His debut solo album, Another Universe, continued the trend set by “The Nudies” by selling copious quantities in The Land Of The Bok (definitely), as well as in South African colonies such as Shepherd’s Bush (probably).

While the success of Carstens’ follow-up, The Hello Goodbye Boys, may be assured in his homeland and the Southern Hemisphere-occupied West London, it appears that his record company and management have decided that now is the time for him to do what pretty much no South African band/artist has succeeded in doing before – break big in Britain beyond the expats.

The good news for the strategists is that The Hello Goodbye Boys is plenty good enough to achieve their aims. As with almost any frontman-turned-solo-artist, Carsten favours a more commercially acceptable approach than his band of yore, but there’s an edginess to much of his string-laden, semi-acoustic, passionately sung pop/rock that prevents it from falling down a hole marked “Bland And Radio-Friendly”.

There’s a wide variety on offer here too. Where the likes of Bad City, Life Forever and Kites are jaunty, upbeat, guitar-led pop, We Are Satellites and the title track are altogether darker, with clever guitar touches and strings creating a backdrop of brooding.

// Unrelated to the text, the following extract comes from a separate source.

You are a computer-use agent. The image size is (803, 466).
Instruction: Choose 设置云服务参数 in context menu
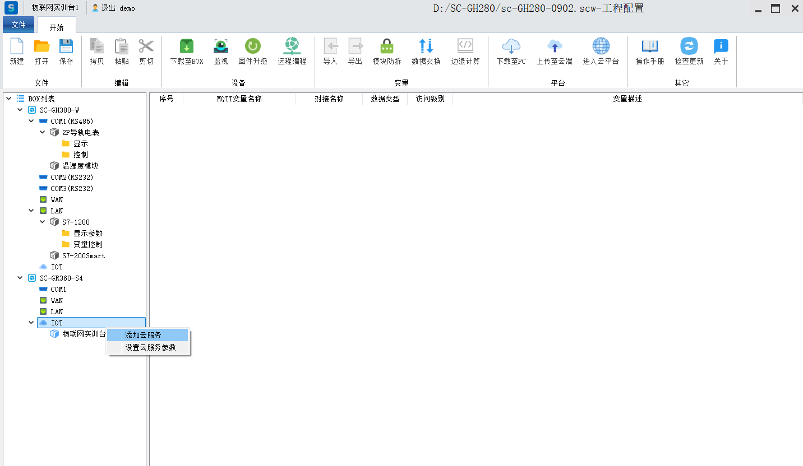point(150,347)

The Act is a slow-building anthemic number that rocks nicely towards the end; Birds And The Bees moves into psychedelic indie territory รก la Inspiral Carpets; while Love The Whole World and The Man And The Lion both benefit from some cool percussion and demonstrate that Carstens should perhaps be a bit more daring in showing off his “African-ness”.

Of course, everything is not always so hunky dory. Opening number Feel It is a tad too middle-aged and Nashvillian for these ears, while first single Hole Heart and C N End (is that like B B See?) move into worryingly nondescript, pulse-slowing territory.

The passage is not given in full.